Samenvatting GiO
Hdfst. 1 Individu en Organisatie
1.1 Gedrag en motivatie
Motivatie is het totaal van beweegredenen of motieven dat op een bepaald ogenblik werkzaam
is binnen een individu
Motieven kunnen leiden tot de bereidheid om bepaalde inspanningen te verrichten.
Motieven om je voor een organisatie in te spannen kunnen:
Intern (krachten) zijn: behoefte of diepere drijfveren van de mens.
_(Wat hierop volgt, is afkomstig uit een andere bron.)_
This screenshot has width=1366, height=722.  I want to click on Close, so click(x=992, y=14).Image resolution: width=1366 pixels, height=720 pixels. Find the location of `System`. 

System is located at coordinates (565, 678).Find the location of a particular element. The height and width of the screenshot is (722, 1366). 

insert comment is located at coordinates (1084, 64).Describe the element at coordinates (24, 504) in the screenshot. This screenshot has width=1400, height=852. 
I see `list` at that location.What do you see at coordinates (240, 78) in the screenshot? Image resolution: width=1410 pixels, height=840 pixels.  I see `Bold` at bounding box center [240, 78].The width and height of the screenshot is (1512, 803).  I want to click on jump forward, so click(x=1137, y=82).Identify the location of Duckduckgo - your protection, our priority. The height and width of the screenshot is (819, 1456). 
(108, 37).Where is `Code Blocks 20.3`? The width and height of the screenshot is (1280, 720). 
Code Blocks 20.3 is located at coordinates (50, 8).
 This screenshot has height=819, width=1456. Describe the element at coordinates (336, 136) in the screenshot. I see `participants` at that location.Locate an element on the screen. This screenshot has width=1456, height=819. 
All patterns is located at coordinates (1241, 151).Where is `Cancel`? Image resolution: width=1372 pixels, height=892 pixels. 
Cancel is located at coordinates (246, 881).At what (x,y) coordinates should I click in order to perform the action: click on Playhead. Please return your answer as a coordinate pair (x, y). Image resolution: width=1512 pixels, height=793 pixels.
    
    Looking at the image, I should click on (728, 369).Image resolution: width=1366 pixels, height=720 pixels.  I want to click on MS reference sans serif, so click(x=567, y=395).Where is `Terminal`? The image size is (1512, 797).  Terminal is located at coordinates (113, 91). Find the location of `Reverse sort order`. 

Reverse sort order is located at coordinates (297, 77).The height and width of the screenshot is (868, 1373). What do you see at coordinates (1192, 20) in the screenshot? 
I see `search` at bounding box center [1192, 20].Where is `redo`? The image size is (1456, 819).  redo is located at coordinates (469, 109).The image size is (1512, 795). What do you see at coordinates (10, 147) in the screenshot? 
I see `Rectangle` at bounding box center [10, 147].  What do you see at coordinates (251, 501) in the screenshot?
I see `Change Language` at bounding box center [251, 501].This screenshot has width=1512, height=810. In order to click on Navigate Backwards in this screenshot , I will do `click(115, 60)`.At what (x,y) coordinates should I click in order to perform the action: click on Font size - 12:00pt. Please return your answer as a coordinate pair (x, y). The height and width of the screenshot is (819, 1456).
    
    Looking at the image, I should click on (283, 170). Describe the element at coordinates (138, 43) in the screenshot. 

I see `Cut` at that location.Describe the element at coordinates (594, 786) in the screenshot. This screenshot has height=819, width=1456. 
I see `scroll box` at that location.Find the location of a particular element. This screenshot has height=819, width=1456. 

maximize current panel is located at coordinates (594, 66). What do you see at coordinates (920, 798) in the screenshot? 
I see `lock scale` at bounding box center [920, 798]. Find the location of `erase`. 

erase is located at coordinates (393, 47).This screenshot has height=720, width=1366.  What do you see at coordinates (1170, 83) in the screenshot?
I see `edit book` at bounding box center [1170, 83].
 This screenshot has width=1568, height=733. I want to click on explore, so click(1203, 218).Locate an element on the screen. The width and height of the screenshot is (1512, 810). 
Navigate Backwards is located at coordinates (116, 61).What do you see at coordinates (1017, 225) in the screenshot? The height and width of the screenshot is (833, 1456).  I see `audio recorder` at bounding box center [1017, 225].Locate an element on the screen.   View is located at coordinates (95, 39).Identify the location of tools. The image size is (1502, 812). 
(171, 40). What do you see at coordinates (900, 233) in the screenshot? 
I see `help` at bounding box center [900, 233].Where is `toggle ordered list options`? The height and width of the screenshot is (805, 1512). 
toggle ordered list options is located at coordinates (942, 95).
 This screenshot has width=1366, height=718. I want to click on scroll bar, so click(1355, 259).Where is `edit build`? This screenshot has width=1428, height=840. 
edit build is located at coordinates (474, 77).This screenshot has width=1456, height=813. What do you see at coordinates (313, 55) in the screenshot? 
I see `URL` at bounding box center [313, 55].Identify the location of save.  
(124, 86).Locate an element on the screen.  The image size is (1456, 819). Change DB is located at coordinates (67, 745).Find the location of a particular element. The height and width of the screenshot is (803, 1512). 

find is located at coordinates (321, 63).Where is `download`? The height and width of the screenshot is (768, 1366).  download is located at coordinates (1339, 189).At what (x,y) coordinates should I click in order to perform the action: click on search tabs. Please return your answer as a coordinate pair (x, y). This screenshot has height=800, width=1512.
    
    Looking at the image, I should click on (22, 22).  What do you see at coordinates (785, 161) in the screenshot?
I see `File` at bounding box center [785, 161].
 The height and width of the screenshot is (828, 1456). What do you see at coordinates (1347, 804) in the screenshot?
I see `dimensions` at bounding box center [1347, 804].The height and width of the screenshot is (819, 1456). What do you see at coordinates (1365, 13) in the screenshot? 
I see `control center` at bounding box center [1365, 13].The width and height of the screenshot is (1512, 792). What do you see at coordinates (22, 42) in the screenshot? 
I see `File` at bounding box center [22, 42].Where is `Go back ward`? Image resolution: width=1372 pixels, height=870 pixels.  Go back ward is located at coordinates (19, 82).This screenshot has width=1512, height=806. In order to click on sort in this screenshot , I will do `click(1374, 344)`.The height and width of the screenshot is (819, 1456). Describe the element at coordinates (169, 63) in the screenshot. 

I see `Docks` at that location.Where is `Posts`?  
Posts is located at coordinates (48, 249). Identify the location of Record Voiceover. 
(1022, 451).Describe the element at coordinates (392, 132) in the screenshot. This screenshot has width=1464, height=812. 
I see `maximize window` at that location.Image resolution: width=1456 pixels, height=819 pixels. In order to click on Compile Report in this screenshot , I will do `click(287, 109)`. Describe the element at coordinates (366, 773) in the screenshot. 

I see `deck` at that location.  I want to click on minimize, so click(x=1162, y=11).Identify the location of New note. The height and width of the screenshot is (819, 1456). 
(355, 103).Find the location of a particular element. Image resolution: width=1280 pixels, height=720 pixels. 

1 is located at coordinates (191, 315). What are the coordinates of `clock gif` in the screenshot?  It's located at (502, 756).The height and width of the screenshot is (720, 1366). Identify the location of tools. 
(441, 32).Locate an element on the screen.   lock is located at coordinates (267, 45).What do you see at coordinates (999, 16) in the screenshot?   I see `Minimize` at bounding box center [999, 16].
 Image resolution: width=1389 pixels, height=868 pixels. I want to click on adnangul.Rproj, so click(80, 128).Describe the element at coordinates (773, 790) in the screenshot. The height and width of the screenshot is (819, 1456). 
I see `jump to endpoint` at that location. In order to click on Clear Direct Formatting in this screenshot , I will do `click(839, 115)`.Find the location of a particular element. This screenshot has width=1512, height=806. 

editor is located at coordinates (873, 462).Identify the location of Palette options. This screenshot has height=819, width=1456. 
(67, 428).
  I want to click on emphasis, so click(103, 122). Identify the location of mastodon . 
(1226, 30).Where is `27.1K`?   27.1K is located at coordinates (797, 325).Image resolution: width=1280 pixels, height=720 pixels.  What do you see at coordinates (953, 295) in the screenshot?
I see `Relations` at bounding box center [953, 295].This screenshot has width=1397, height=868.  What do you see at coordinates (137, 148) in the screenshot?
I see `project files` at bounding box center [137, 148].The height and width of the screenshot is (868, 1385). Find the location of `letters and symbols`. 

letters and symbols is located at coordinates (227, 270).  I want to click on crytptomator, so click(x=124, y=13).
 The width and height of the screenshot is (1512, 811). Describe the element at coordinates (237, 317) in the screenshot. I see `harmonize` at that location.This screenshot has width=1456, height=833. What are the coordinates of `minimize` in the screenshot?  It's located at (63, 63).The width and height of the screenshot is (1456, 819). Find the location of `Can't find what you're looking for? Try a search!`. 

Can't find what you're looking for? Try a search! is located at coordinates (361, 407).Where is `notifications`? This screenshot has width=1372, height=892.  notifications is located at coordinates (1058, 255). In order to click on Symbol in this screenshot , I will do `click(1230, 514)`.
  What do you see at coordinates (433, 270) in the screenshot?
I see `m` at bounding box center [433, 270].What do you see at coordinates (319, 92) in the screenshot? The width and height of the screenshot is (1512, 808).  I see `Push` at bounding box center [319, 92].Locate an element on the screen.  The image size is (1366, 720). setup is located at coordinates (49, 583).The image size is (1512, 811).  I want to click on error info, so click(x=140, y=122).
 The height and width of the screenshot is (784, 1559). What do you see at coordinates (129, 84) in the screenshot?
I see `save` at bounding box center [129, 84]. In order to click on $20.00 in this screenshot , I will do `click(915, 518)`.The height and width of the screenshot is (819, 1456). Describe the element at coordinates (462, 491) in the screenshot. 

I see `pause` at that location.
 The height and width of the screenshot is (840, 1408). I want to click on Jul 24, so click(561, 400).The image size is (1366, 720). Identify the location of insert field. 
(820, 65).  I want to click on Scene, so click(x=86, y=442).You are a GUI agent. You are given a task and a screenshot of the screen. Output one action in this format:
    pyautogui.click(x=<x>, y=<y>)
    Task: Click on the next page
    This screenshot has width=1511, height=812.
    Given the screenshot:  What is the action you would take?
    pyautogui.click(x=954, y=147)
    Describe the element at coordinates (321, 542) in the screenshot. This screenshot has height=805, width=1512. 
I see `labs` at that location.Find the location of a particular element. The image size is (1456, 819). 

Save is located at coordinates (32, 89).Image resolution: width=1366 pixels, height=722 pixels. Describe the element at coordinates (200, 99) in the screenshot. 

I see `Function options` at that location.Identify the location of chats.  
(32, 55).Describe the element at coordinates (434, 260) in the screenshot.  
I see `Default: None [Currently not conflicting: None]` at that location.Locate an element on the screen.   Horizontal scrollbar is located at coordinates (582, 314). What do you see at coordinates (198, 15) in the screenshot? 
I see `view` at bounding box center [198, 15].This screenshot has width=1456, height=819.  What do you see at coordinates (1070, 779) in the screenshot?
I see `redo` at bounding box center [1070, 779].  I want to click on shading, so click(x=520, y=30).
Maslow heeft een theorie van behoeften waarin een vijftal behoeften elkaar opvolgen/
voorwaardelijk zijn:
Deprivatie van behoeften leidt tot activatie: een tekort of onbevredigde behoefte brengt iemand
in beweging.
De behoefte van Maslow zijn hiërarchisch geordend: Pas als de onderste is vervuld, is er
behoefte aan de bovenste, enzovoort.
Deficiëntiebehoeften zijn het allernoodzakelijkste (en mogelijk tekort), en gaan op voor de
eerste vier.
Zelfactualisering daarentegen wordt niet gedreven door een tekort maar door een wens om je
optimaal te ontplooien
,Alderfer en McClelland
Alderfer onderscheid drie soorten behoeften die beschreven zijn in de ERG- theorie, welke alle
drie tegelijkertijd aanwezig kunnen zijn.
Existentiële behoeften: materiële zekerheid.
Relationele behoeften: goede relaties, liefde, vriendschap.
Groeibehoeften: persoonlijke groei, ontplooiingskansen.
In de frustratieregressie hypothese gaat het erom dat hoe meer de bevrediging van hogere
behoeften gefrustreerd wordt, des te belangrijker de behoeften van lagere behoeften wordt,
dus hoe meer frustratie bij hoger behoeften, hoe belangrijker de lagere behoeften.
McClelland laat in zijn theorie echter zien dat elk individu volgens een bepaald behoefteprofiel
ontwikkelt, waarin één behoefte dominant is:
Prestatie behoeft: willen leveren van goede prestaties.
Machtsbehoefte: streven naar invloed en controle.
Affiliatiebehoefte: goede relaties te scheppen.
Reinforcement of bekrachtiging is het herhalen van bepaald gedrag dat in het verleden succesvol is
geweest en daardoor een dominante aanpak wordt van een persoon.
Externe krachten
Bij externe krachten is de motivatie afhankelijk van de situatie of wordt door de gegeven
situatie ontlokt.
Leren vindt plaats via trial and error (gissen en missen).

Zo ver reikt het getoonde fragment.